WORK INSTRUCTIONS: Comb the records below for the string "avatar" and copy each line where it turns up.
*** SOURCE RECORDS ***
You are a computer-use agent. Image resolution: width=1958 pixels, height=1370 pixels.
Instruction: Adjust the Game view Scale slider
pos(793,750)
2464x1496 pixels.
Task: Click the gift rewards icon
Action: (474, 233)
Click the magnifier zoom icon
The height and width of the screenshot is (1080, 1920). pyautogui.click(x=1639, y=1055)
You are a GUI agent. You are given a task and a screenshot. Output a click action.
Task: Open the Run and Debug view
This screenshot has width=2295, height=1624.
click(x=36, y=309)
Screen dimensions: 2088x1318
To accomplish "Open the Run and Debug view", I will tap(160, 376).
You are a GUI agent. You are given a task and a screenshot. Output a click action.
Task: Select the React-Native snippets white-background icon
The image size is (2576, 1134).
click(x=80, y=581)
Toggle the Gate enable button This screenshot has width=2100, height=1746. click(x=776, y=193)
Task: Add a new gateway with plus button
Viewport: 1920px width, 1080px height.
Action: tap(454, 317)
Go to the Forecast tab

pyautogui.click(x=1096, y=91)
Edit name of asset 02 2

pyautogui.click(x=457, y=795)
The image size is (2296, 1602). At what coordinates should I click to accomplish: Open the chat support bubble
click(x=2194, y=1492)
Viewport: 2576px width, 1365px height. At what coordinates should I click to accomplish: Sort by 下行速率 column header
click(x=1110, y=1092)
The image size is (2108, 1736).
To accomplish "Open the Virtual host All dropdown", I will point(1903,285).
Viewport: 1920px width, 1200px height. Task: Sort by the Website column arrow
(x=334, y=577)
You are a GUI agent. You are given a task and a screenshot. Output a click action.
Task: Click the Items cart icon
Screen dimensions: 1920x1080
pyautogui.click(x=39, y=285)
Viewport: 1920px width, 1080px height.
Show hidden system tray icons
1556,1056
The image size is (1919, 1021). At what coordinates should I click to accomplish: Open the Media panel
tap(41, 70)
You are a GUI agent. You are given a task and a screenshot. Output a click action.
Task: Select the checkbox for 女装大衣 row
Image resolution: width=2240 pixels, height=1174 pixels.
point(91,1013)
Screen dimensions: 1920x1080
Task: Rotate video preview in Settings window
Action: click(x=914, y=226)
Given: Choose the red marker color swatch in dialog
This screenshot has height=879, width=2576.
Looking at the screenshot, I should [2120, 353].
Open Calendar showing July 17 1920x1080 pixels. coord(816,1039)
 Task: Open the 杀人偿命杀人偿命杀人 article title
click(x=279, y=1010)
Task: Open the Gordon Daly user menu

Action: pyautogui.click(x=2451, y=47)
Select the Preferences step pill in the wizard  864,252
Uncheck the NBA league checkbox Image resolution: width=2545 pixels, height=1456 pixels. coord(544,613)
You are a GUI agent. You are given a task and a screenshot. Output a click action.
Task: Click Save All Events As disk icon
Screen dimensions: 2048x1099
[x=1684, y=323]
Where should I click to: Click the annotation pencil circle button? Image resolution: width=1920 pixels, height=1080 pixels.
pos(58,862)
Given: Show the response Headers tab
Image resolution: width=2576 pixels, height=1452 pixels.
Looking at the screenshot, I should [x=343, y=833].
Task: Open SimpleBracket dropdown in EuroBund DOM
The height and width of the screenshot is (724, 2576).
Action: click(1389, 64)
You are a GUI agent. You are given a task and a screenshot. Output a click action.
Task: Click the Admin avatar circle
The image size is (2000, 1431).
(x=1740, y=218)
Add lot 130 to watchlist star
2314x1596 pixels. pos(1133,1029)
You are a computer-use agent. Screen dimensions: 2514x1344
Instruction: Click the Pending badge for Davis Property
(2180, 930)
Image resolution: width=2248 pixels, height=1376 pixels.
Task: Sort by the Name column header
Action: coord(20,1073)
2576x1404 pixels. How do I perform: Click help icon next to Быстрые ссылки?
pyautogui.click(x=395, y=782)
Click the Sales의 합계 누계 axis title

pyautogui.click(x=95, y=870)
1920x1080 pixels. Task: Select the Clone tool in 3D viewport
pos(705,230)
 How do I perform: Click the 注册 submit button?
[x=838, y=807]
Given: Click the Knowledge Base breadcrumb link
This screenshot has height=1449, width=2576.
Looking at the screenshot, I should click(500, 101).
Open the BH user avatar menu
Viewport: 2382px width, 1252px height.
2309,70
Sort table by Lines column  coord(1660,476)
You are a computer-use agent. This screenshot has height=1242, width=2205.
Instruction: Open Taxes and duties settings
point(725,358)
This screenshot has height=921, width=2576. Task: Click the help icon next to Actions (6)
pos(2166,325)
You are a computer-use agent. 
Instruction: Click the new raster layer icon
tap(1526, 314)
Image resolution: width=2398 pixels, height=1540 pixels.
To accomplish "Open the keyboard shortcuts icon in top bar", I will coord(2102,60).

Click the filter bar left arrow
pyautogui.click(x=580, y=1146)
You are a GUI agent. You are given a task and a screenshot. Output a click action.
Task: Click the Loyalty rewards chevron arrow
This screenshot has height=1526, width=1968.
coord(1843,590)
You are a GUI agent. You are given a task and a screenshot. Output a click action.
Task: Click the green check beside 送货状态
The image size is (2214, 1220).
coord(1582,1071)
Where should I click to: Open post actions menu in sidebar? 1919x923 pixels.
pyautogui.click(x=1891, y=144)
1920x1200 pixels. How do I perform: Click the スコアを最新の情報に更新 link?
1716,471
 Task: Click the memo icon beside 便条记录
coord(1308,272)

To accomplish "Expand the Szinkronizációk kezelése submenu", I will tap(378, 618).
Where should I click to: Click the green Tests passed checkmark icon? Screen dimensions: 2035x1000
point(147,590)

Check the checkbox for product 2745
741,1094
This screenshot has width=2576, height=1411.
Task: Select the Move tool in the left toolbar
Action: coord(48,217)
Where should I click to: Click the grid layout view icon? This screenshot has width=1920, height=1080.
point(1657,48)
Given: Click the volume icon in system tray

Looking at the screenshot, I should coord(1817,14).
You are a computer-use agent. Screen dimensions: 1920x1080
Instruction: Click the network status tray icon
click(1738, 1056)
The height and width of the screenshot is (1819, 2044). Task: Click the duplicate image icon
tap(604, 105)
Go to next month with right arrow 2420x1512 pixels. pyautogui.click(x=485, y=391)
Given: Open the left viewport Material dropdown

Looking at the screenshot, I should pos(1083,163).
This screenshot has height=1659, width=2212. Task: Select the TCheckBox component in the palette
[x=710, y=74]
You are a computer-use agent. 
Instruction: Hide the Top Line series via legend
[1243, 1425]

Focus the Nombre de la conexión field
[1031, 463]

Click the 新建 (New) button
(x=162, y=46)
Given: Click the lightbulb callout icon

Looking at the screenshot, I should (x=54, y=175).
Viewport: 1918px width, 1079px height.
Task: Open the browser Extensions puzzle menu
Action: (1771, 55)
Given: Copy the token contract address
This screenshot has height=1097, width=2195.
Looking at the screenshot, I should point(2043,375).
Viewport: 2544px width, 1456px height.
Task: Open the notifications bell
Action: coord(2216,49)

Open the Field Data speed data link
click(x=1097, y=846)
*** End of SOURCE RECORDS ***
RESPONSE TO THE TASK:
Task: Click the Admin avatar circle
Open the BH user avatar menu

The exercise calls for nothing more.